Valentine’s day is upon us. Most of us focus on romance at this time of year but it can also be an opportunity to be mindful of how we relate to of our all friends and loved ones. I recently re-read The Four Agreements by Don Miguel Ruiz, and I was reminded of how much impact the simple principles in this small book can have on relationships.
1. Be impeccable with your word. Use your words to build up the people in your life, not to tear them down. Be generous with compliments and praise. Tell people that you love them. Engage in non-violent communication; if you must disagree with someone, do it gently. Remember that thoughts are like words that have yet to be spoken. Practice giving others the benefit of the doubt. If you notice yourself being negative or critical, replace that thought with a kind one. After all even the most challenging people have positive aspects.
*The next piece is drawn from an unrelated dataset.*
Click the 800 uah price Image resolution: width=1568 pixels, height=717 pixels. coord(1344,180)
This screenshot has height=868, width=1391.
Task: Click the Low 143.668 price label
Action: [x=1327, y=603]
2. Don’t take anything personally. How many times have you let yourself be wounded by someone’s behavior, only to find out that his or her choices had nothing to do with you at all? Maybe your husband was grumpy because he was tired, or your friend forgot to call because she had a child home from school with a cold. What if your son isn’t ignoring you but is deep in his own thoughts, processing a conversation he had with a friend at school? Everyone is on his or her own path in life. When we stop to breathe and remind ourselves that not everything is about us, our path becomes an easier one, with fewer rocks and roots in the way to trip us up.
3. Don’t make assumptions. We all wear masks. We show friends and acquaintances only the parts of ourselves that we want them to see. For many people, the complete truth may be very different. Think about social media: it’s a curated version of life! Everyone can’t possibly be having that much fun or look that good in every photograph, can they? If there’s one thing I know for sure, it’s that I don’t know anything about anyone else except what they want me to know. When we come to understand that, we stop making assumptions about other people’s reality. We stop telling them who we expect them to be, and make room for who they really are, finding deeper connection and engaging in more genuine relationships.
4. Always do your best. What is your “best?” Our best changes from day to day, depending the time of day, our current health, what’s going on in our lives, the season, etc. Make your self-care a priority. Depleting yourself will not benefit anyone in the long run. Give your best to the world in every moment. Take care of yourself so you will have more to give. Live Vibrantly! Happy Valentine’s Day!